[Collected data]

· · · · ·

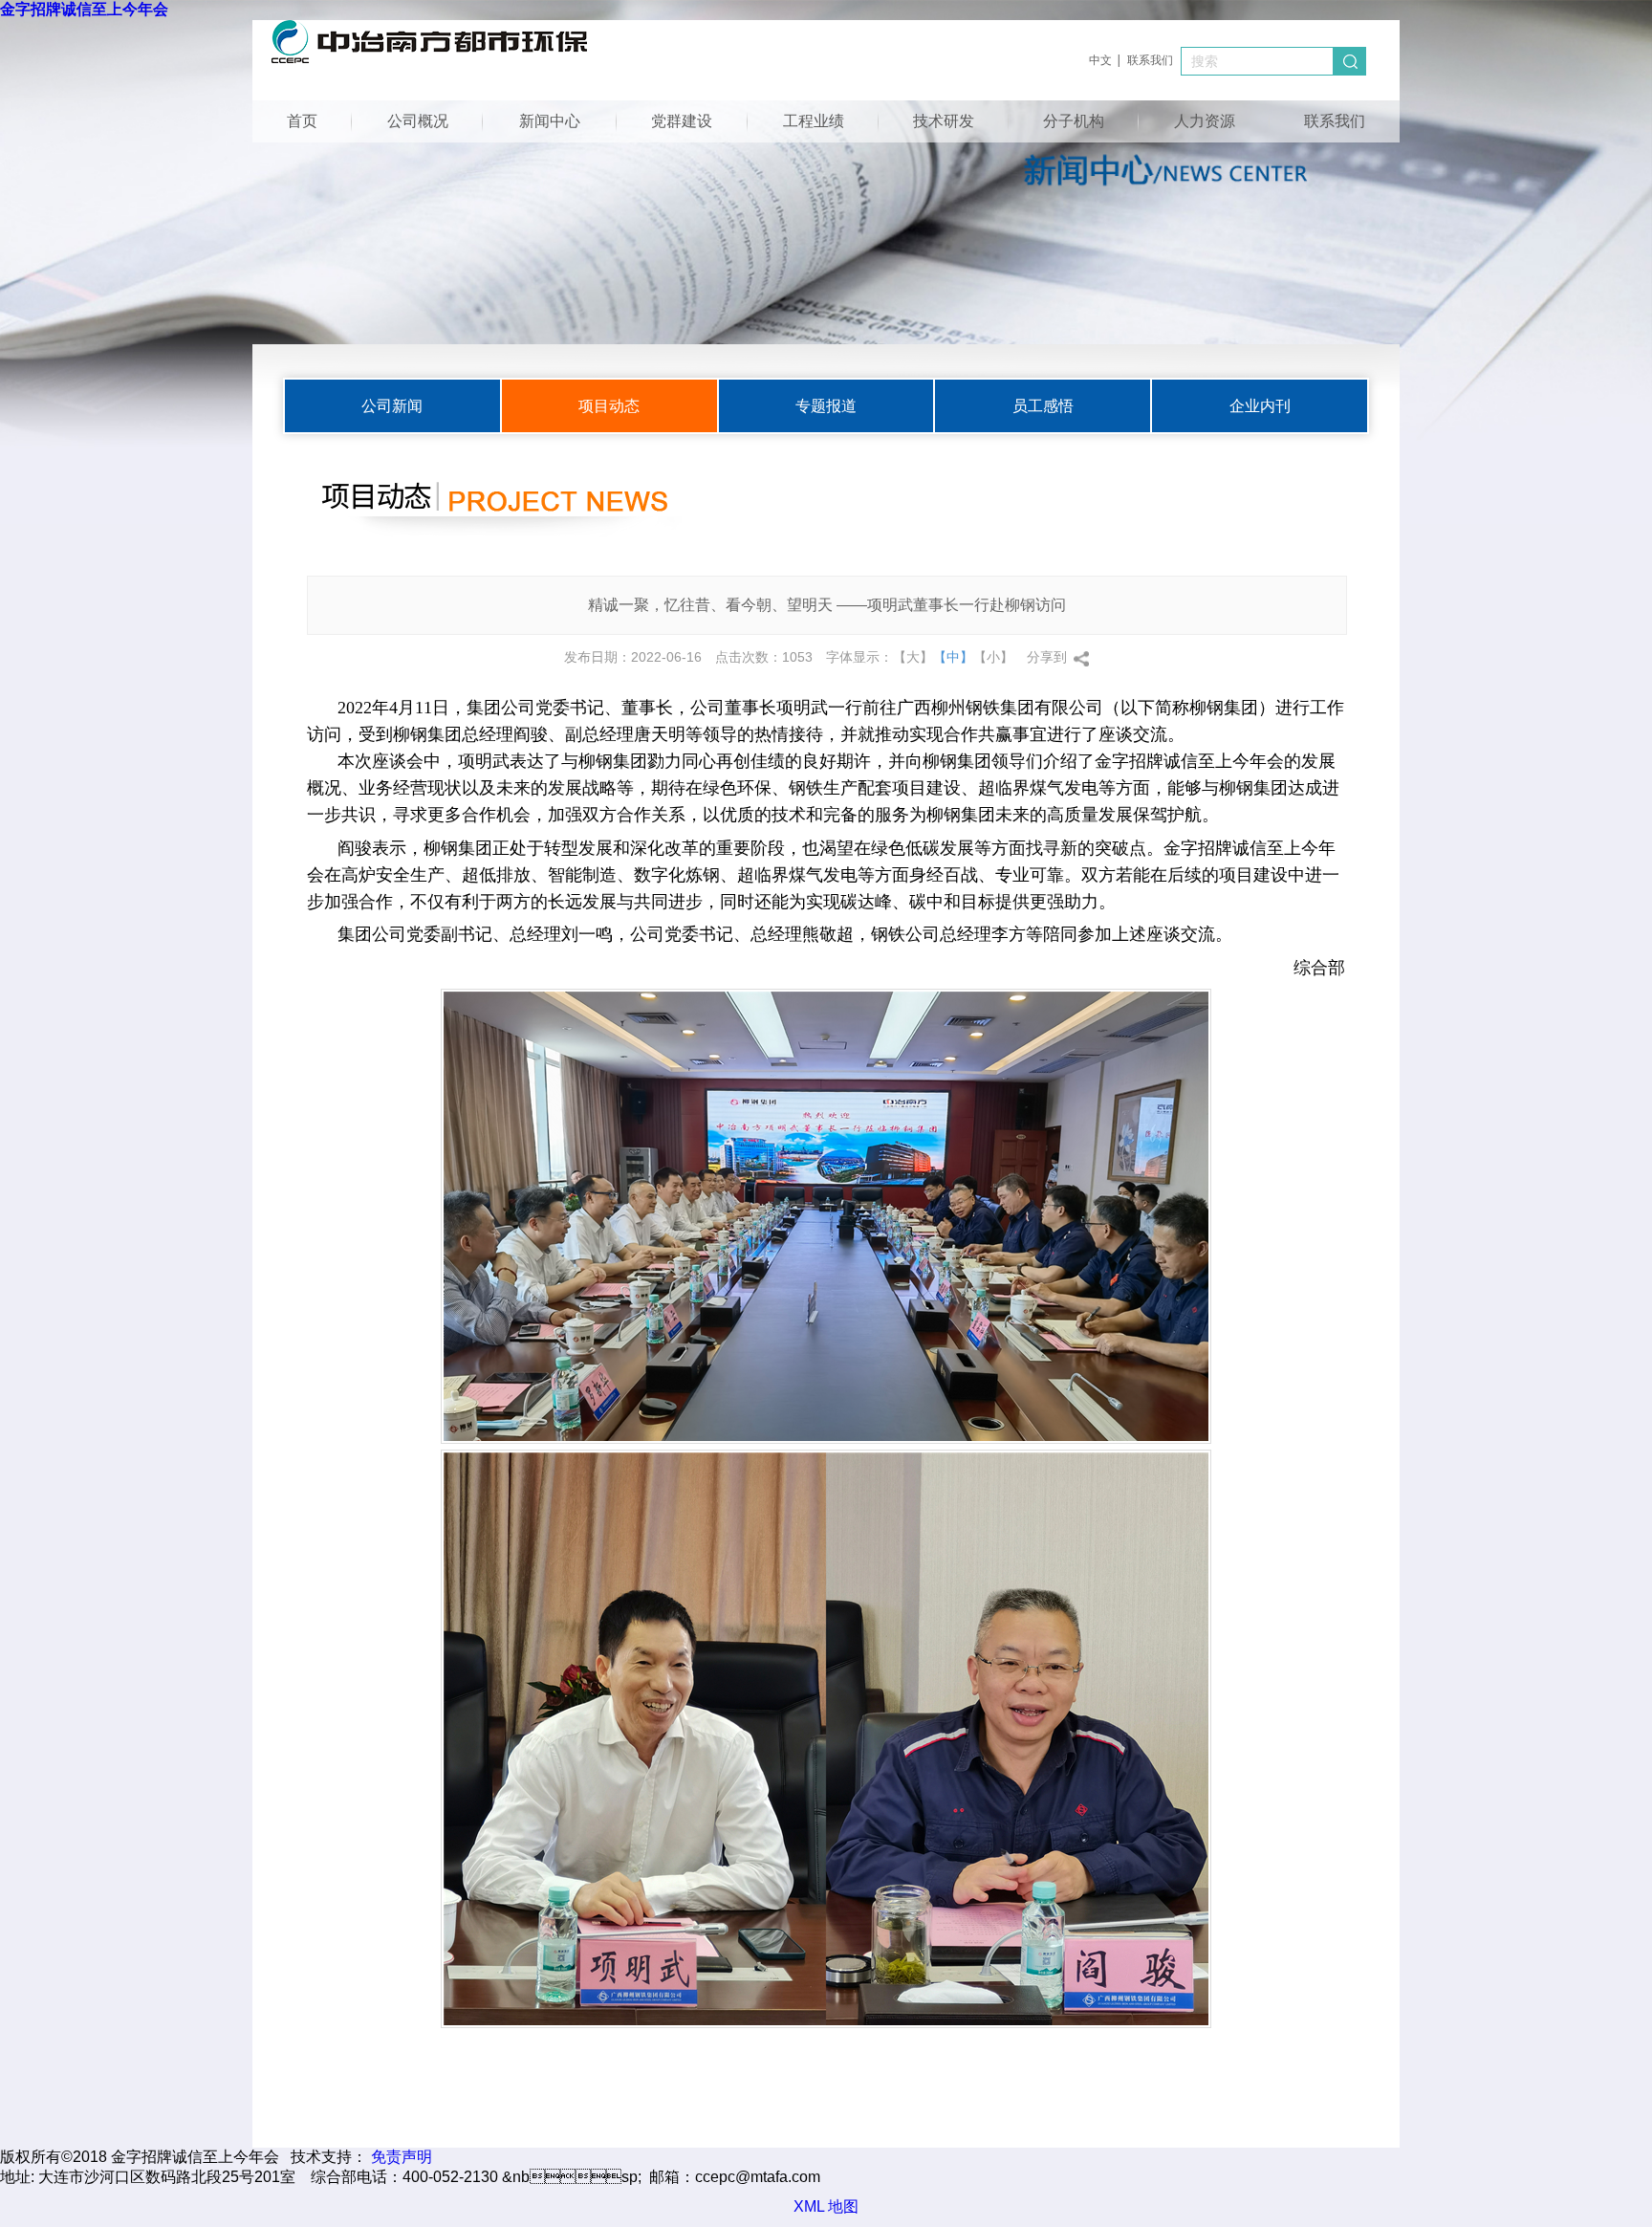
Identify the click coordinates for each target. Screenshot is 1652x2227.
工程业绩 (813, 121)
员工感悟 (1043, 406)
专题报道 (826, 406)
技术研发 (943, 121)
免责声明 (401, 2157)
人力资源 (1204, 121)
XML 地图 (826, 2206)
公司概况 (417, 121)
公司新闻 (392, 406)
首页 (302, 121)
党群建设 (681, 121)
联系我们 (1150, 60)
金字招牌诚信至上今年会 (84, 9)
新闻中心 (549, 121)
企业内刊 (1260, 406)
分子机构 (1073, 121)
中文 (1100, 60)
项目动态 (609, 406)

· · · · ·

What the exercise asks –
An exact copy of every record above is needed, with all pictures left out.

Exercise result –
Identify the click coordinates for each target. Screenshot is 1652x2227.
工程业绩 (813, 121)
员工感悟 (1043, 406)
专题报道 (826, 406)
技术研发 (943, 121)
免责声明 (401, 2157)
人力资源 (1204, 121)
XML 地图 (826, 2206)
公司概况 (417, 121)
公司新闻 (392, 406)
首页 (302, 121)
党群建设 (681, 121)
联系我们 (1150, 60)
金字招牌诚信至上今年会 (84, 9)
新闻中心 (549, 121)
企业内刊 (1260, 406)
分子机构 (1073, 121)
中文 (1100, 60)
项目动态 (609, 406)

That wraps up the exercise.